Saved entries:

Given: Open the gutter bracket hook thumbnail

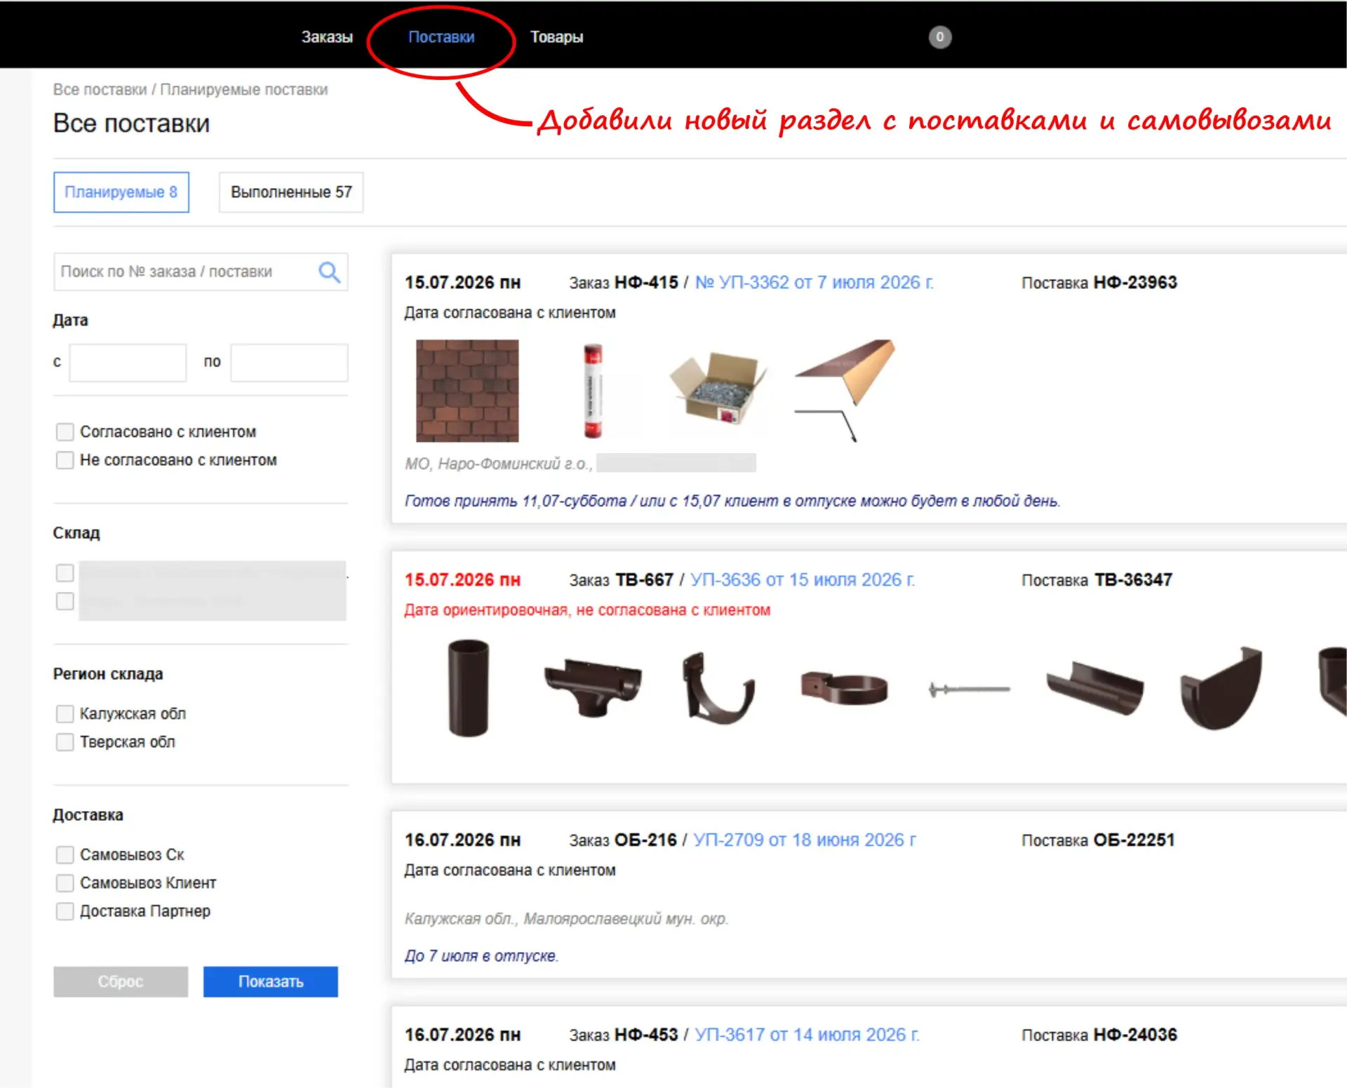Looking at the screenshot, I should point(718,687).
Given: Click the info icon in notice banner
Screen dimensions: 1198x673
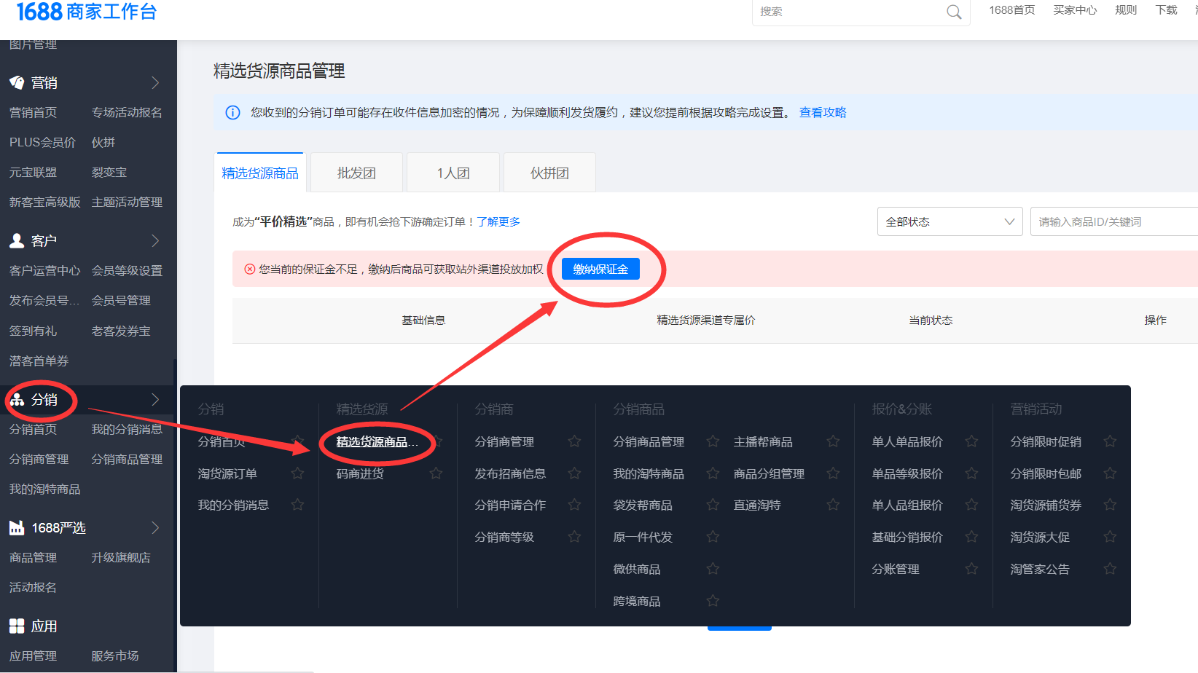Looking at the screenshot, I should [x=232, y=113].
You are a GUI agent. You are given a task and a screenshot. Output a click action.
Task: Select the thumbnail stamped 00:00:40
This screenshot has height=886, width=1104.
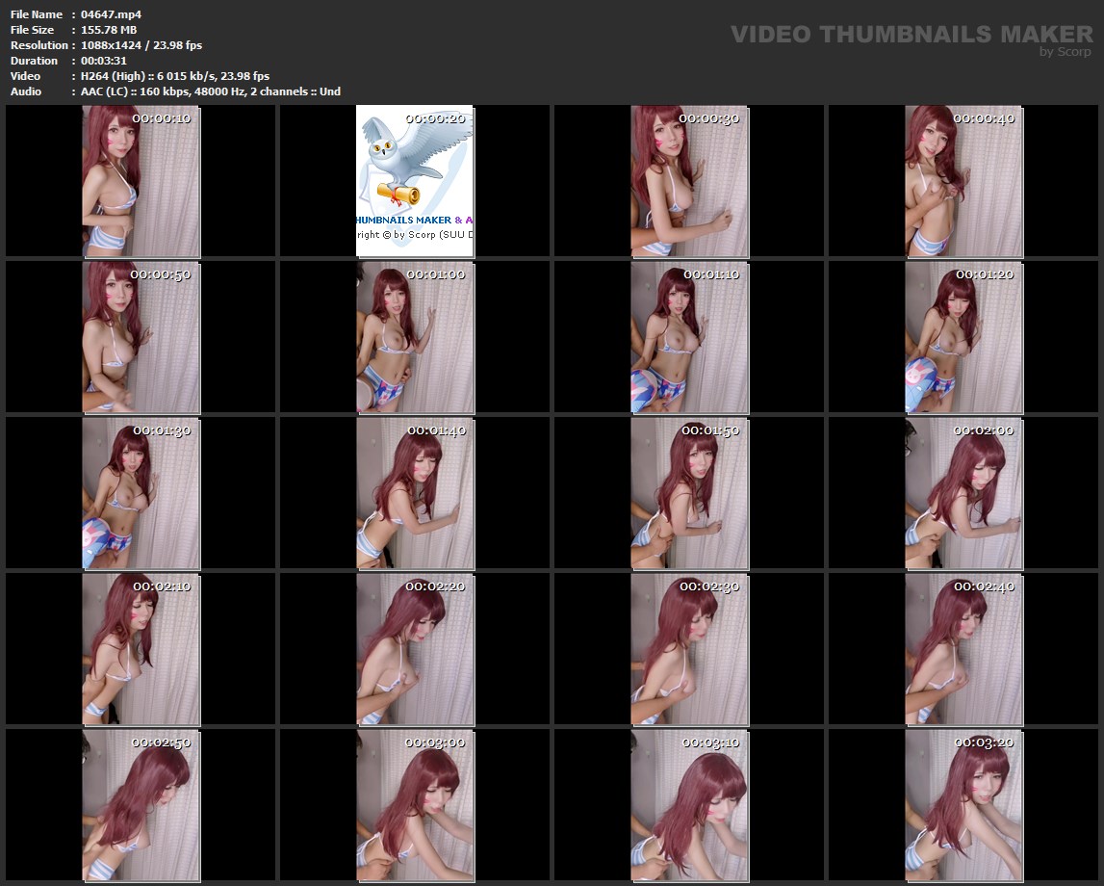coord(963,181)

- **Task objective**
Each entry is to be written out again word for word, and any pictures are to be omitted.

- **Result**
Given: Open the gutter bracket hook thumbnail

Looking at the screenshot, I should point(718,687).
Given: Click the info icon in notice banner
Screen dimensions: 1198x673
Looking at the screenshot, I should [x=232, y=113].
You are a GUI agent. You are given a task and a screenshot. Output a click action.
Task: Select the thumbnail stamped 00:00:40
This screenshot has height=886, width=1104.
coord(963,181)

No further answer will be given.